The secondary market, where people trade shares of private companies, is telling the same story. Right now, everyone wants a piece of Anthropic, and the demand is almost impossible to keep up with. On the other hand, shares of OpenAI are actually trading at a discount. This shows that the initial hype might be cooling off as people realize that being the first to market doesn’t always mean you stay on top. Sam Altman, the CEO of OpenAI, has seen this kind of valuation bubble before during his time leading Y Combinator. Back then, some companies grew into their huge valuations while others left their investors stranded.
OpenAI’s CFO, Sarah Friar, is fighting back against the skepticism. She points to the company’s recent $122 billion funding round as proof that people still believe in their mission. That round was the largest private fundraising event in history. However, not everyone is convinced by the big numbers. Jai Das, a prominent investor, famously compared OpenAI to Netscape. For those who don’t remember, Netscape was the browser that once owned the internet before Microsoft overtook it and AOL eventually bought the remains. If OpenAI isn’t careful, they could follow that same path of being a pioneer that gets passed by.

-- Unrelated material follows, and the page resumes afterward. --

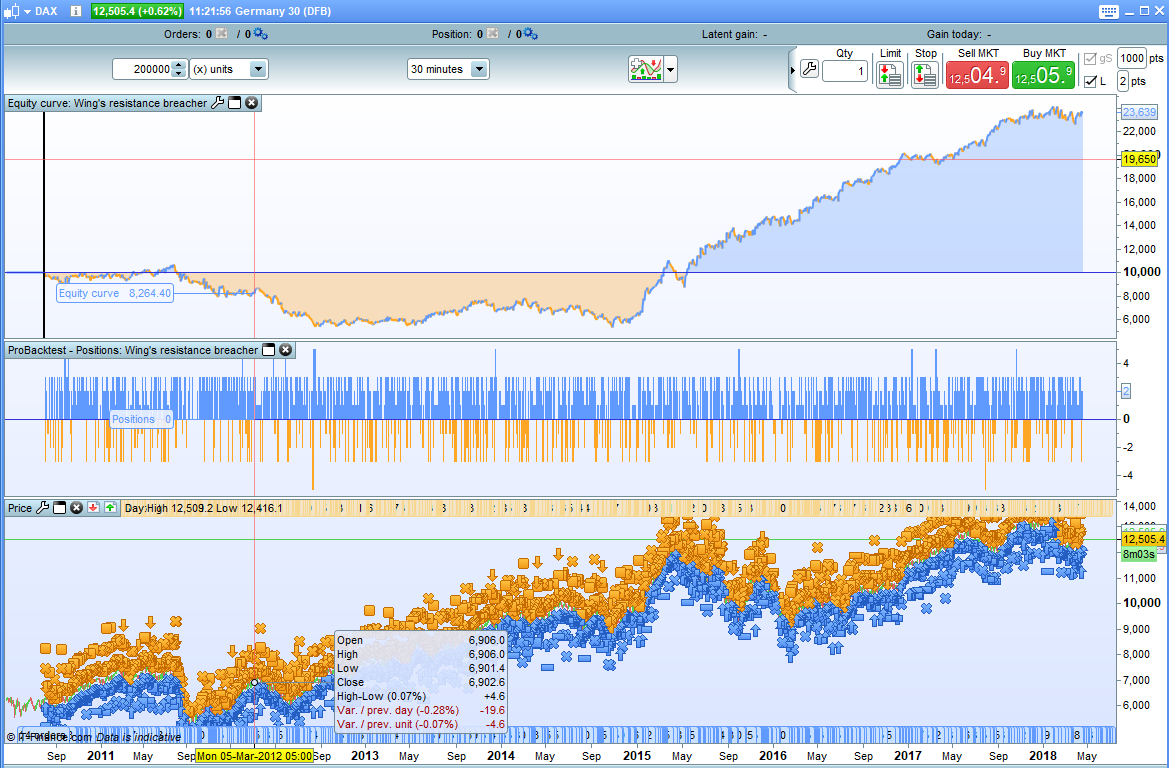Open the Price panel wrench settings
The height and width of the screenshot is (768, 1169).
(42, 508)
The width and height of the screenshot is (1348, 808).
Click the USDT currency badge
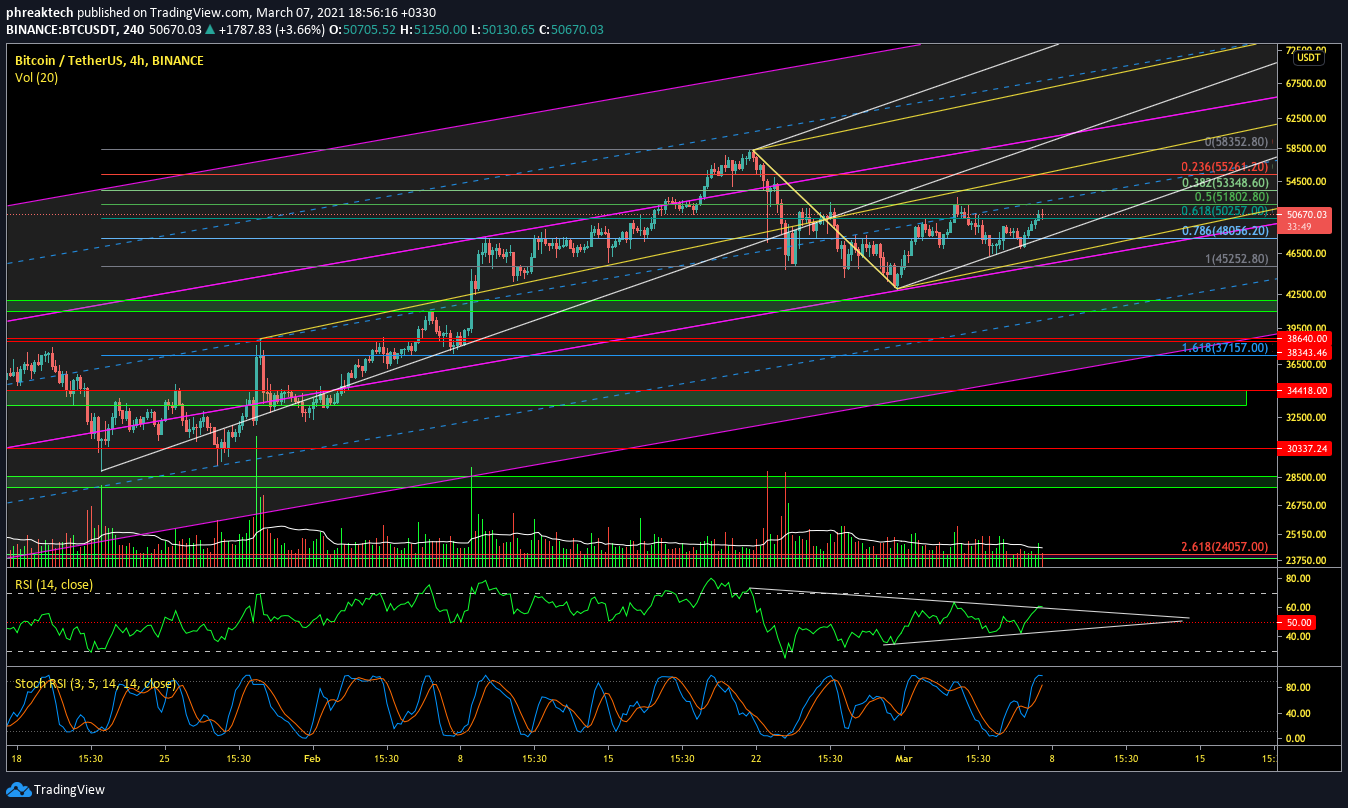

The pressure is forcing OpenAI to move faster than ever. They are trying to lock in enterprise deals and prove that ChatGPT is more than just a cool chatbot. But as Anthropic continues to release faster and more efficient models, the competition is getting fierce. Investors are no longer just looking at how many users an app has; they are looking at who is actually making money and who has the best tech for the long haul.
This valuation war is about more than just money; it is about who will own the future of the digital world. If OpenAI can’t prove that it is worth a trillion dollars, we might see a massive shift in where the big checks go. For now, the “safe bet” on OpenAI is looking a lot riskier, and the underdog at Anthropic is looking like a heavyweight contender. The next few months will decide if OpenAI can maintain its lead or if the Netscape comparison is actually right.